Purpose
This paper aims to consider numerical analysis of laminar double-diffusive natural convection inside a non-homogeneous closed medium composed of a saturated porous matrix and a clear binary fluid under spatial sinusoidal heating/cooling on one side wall and uniform salting.
Design/methodology/approach
The domain of interest is a partially square porous enclosure with sinusoidal wall heating and cooling. The fluid flow, heat and mass transfer dimensionless governing equations associated with the corresponding boundary conditions are discretized using the finite volume method. The resulting algebraic equations are solved by an in-house FORTRAN code and the SIMPLE algorithm to handle the non-linear character of conservation equations. The validity of the in-house FORTRAN code is checked by comparing the current results with previously published experimental and numerical works. The effect of the porous layer thickness, the spatial frequency of heating and cooling, the Darcy number, the Rayleigh number and the porous to fluid thermal conductivity ratio is analyzed.
Findings
The results demonstrate that for high values of the spatial frequency of heating and cooling (f = 7), temperature contours show periodic variations with positive and negative values providing higher temperature gradient near the thermally active wall. In this case, the temperature variation is mainly in the porous layer, while the temperature of the clear fluid region is practically the same as that imposed on the left vertical wall. This aspect can have a beneficial impact on thermal insulation.

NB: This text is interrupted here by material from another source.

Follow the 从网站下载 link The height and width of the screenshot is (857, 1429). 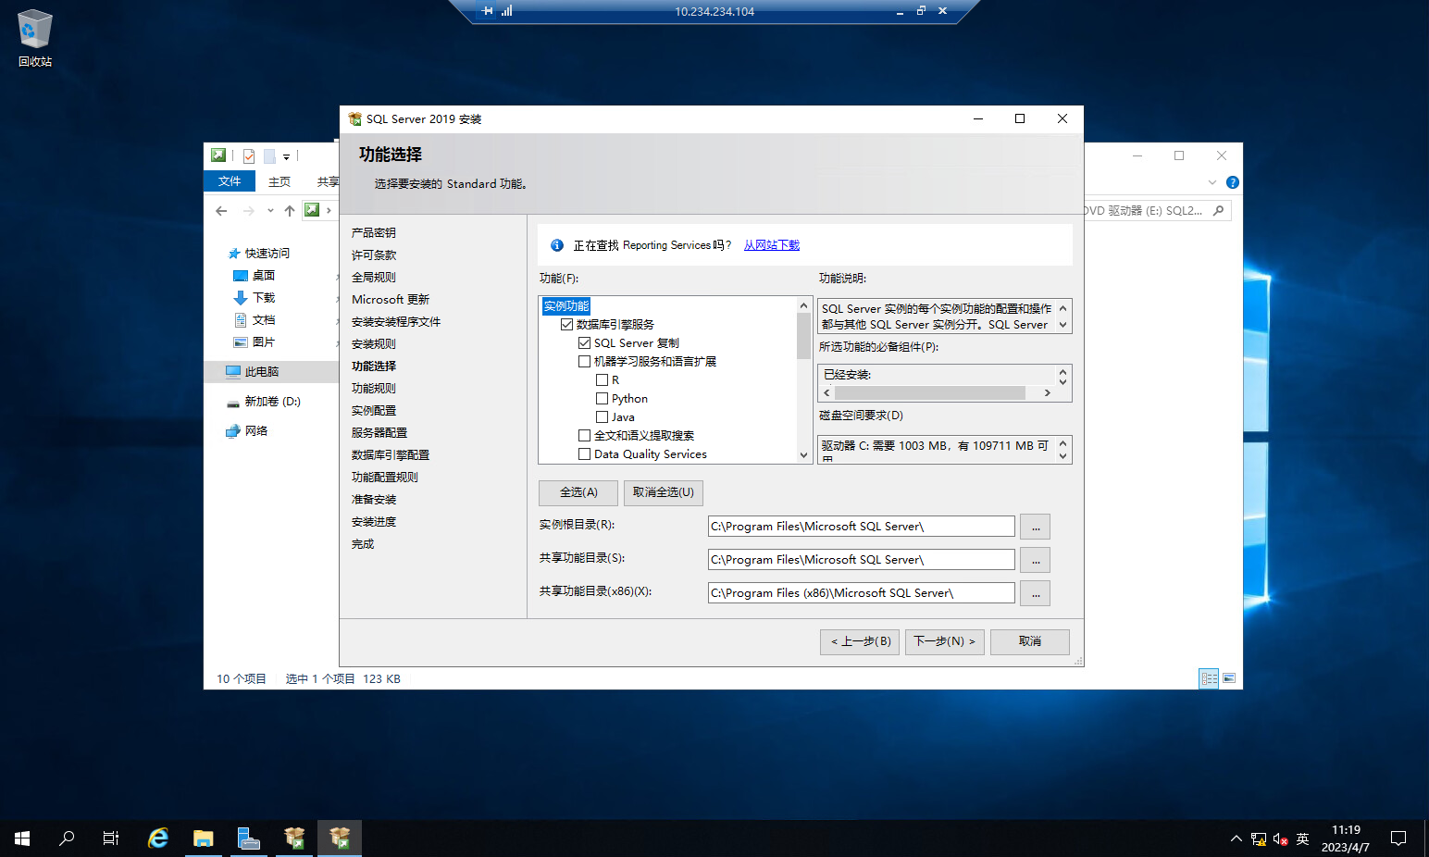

Besides, the porous to fluid thermal conductivity ratio,
Rk, has practically no effect on
Shhot wall, contrary to
Nuinterface where a strong increase is observed as
Rk is increased from 0.1 to 100, and much heat transfer from the hot wall to the clear fluid via the porous media is obtained.
Practical implications
The findings are useful for devices working on double-diffusive natural convection inside non-homogenous cavities.
Originality/value
The authors believe that the presented results are original and have not been published elsewhere.